Luckily there’s a clear answer to this very common situation, and (surprise!) it’s math.

Time for some quick mental calculation while everyone’s staring at me. There are 52 cards in a deck and I can see exactly six of them: two in my hand and four on the table. Of the 46 cards I can’t see, some are in my opponent’s hand, some have already been folded or mucked, and the majority are still in the deck that’s being dealt. Since I don’t have any information whatsoever about any of these cards, it doesn’t help me to think about these different categories. I just know that there are 46 possible cards that could come out next and exactly 9 of them are diamonds. A roughly 20% chance of making my hand. Not worth it, right?

Hold on a minute. Knowing the odds of success is extremely helpful because it tells me that I’ll win this hand about 1 out of every 5 times I play it (or 4:1 odds against). But there’s one more piece of information I need before either pushing my chips in or licking my wounds. How much did the sucker across from me just bet, relative to the pot? If he made a large bet, I’ll happily fold. Risking a lot on a slim chance of victory is just dumb. If, however, my opponent has made a blunder by betting too little, well then we might just be in business here. Let’s say the pot was already $500 and he just bet another $100. I’d be looking to risk $100 to win $600…and I’d win 1 out of every 5 times. I walk through five example hands in my mind: lose $100, lose $100, lose $100, lose $100, win $600. I come out ahead in the long run and I’m going to take that bet every time. Come on, diamond!

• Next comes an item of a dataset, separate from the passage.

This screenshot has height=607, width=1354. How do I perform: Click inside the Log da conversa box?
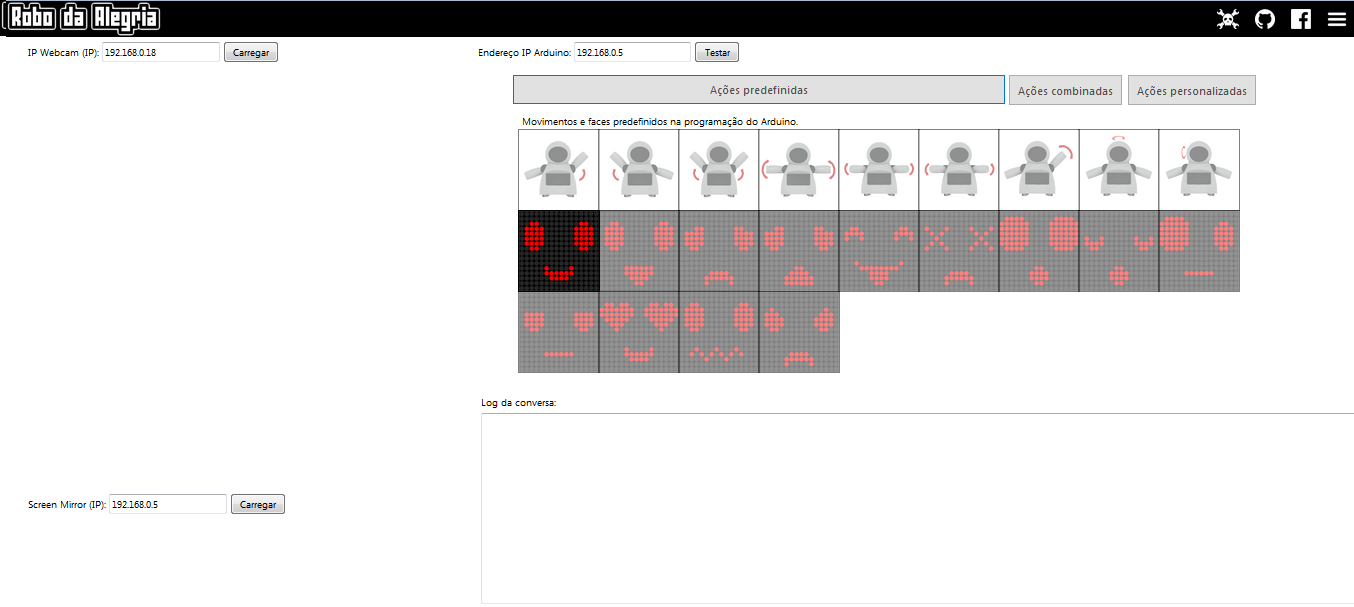(916, 508)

Stressful situations like this at the poker table are rife with opportunity — especially if you’re playing with my friends. Most of them just ‘play from their gut’ or some ridiculous nonsense. It makes it especially satisfying to see that last diamond come out and to hear them marvel at how I knew it would happen. But I didn’t know. I just played the odds. More often than not, a useless card comes out and they guffaw at how dumb my move was as they are scooping up all of the chips and I’m excusing myself to go puke. Regardless of the outcome, I sleep well at night knowing I made the smart move. Over time the chips eventually find their way home to me.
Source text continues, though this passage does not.